Jonathan Carlson, director of Self-Help Inc., which administers government fuel assistance programs in the Brockton area, said his agency has seen an increase of about 600 applications to date from last year's totals. As of April 30, Daly said her agency has seen about 700 more applications for fuel assistance than last year. Both agencies are still receiving applications. The maximum amount of government-subsidized fuel aid for a family of four making less than $20,000 a year remains capped at $1,165.

Daly said that if people show up who have already exhausted their benefits for this heating season, she tries to provide help from a fund set up from private donations.

The state provided $15 million in a supplemental budget to augment federal benefits this year. That money "in many cases allowed people to get their service back," said Morrissey. "But it hasn't decreased the number of people in arrearages and it hasn't solved the problem, only deferred it."

It is difficult to track how many fuel dealers have gone out of business, because they are embarrassed by the situation and don't want it known, said Michael Ferrante of the Massachusetts Oilheat Council, which represents about 350 of the roughly 800 fuel oil dealers statewide.

"We usually find out when one of our longtime members doesn't renew a membership," he said.

But Ferrante said he has heard from some dealers who are holding "bad debt" - money they're owed by customers that is considered uncollectible - that totals six figures.

Fuel dealer Len Bicknell, owner of the Alvin Hollis Co. in South Weymouth, said in some cases, his company has served several generations of families in the area.

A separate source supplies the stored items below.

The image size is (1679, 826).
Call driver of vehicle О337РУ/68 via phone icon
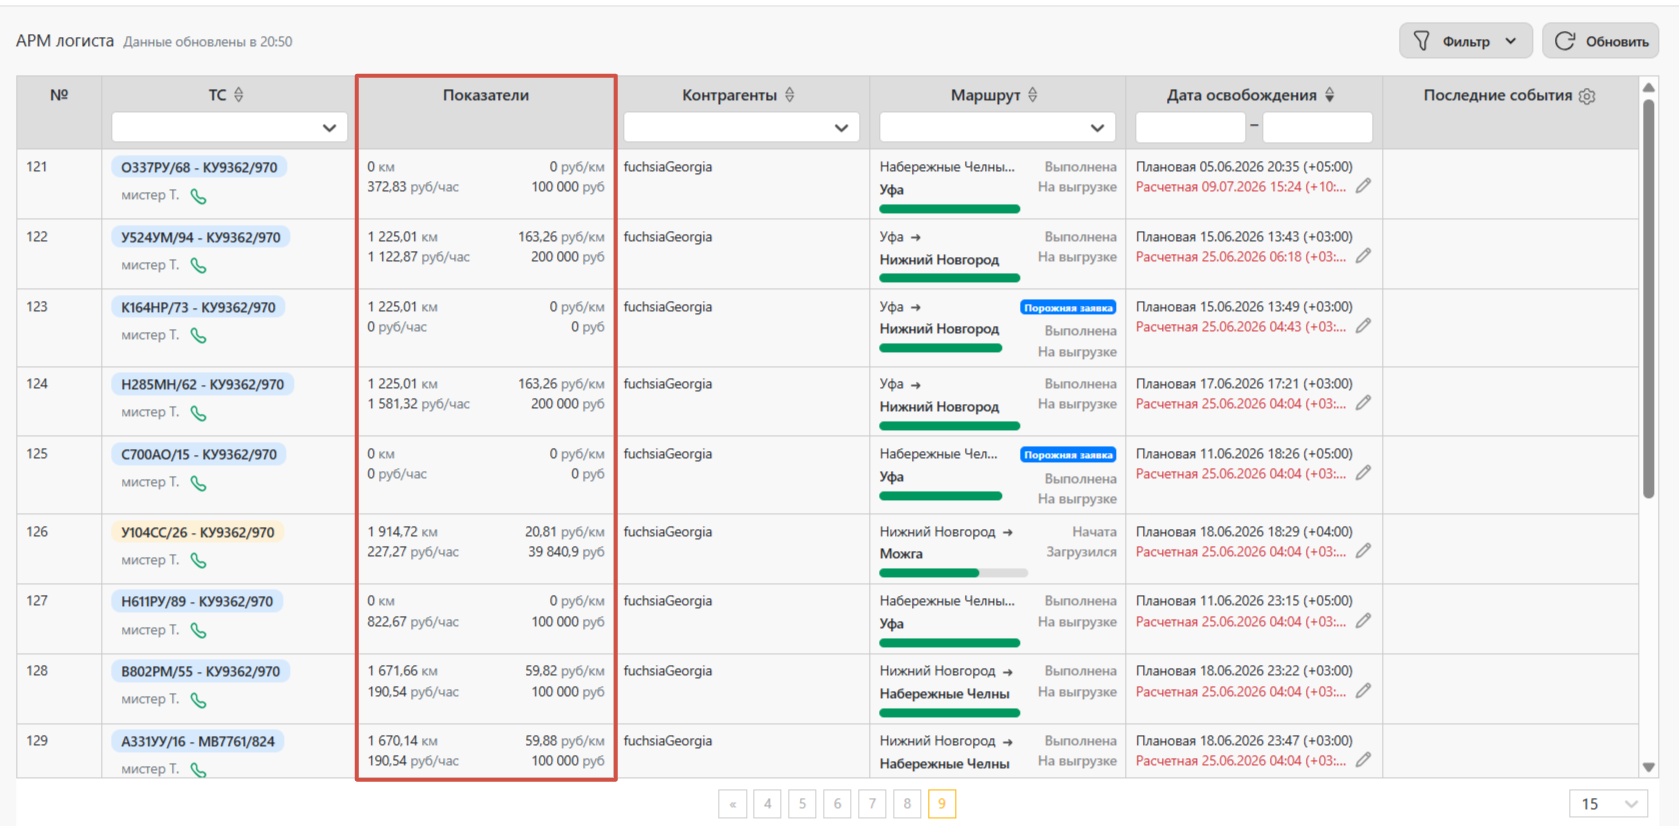(x=199, y=196)
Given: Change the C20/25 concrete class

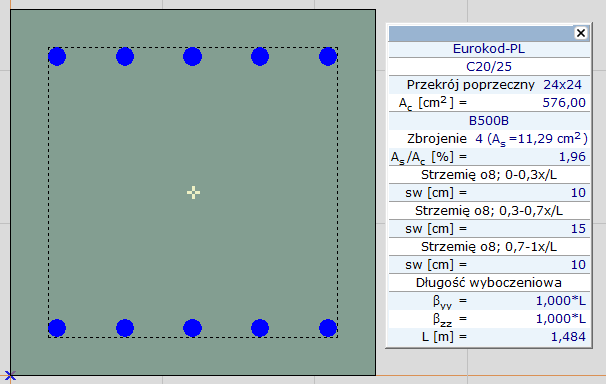Looking at the screenshot, I should [x=489, y=67].

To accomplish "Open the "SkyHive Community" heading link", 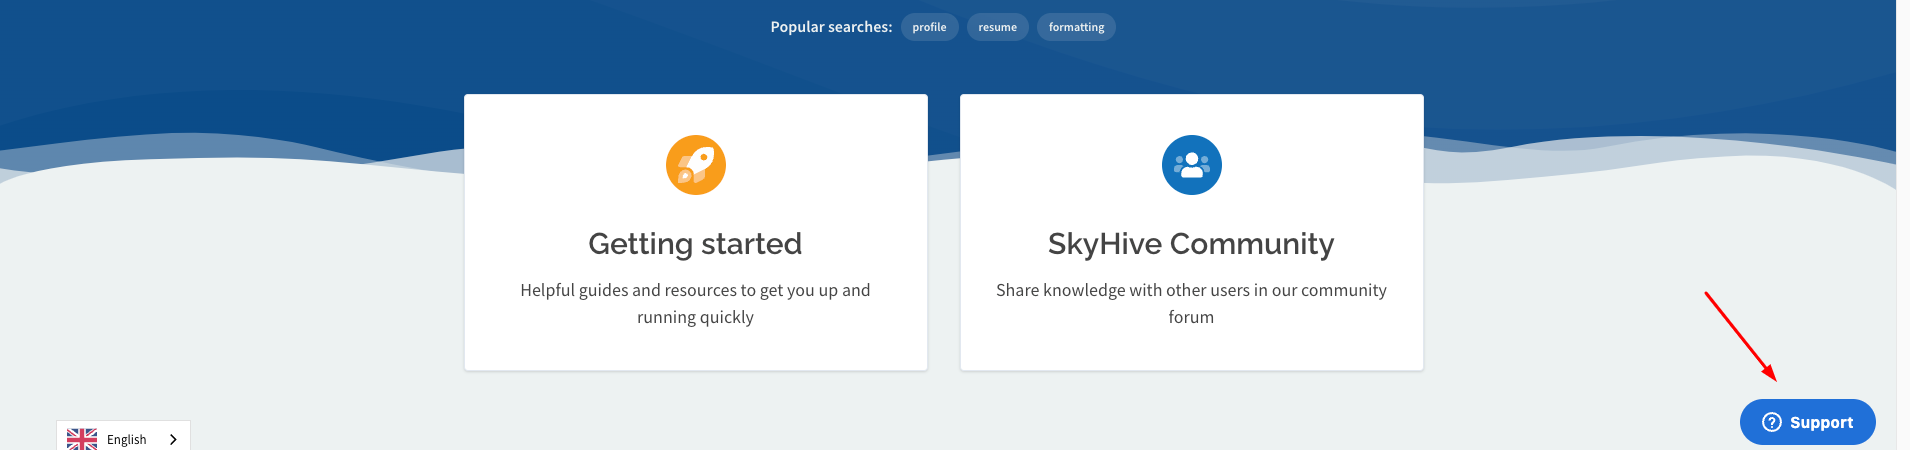I will 1191,244.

"We try to work with our customers, especially longtime ones, to make payment arrangements, but at some point we have to ask for the money," he said. "We hate to shut off service to a customer, but there's some people we won't be able to help."

Both Ferrante and Bicknell say they make it a point to let consumers know of aid options, such as the federal programs and the Salvation Army's Good Neighbor Fund.

"God bless the oil dealers who have worked with us," said Carlson, who acknowledged hearing from many dealers struggling under a mountain of bad debt. "When our clients struggle, they struggle."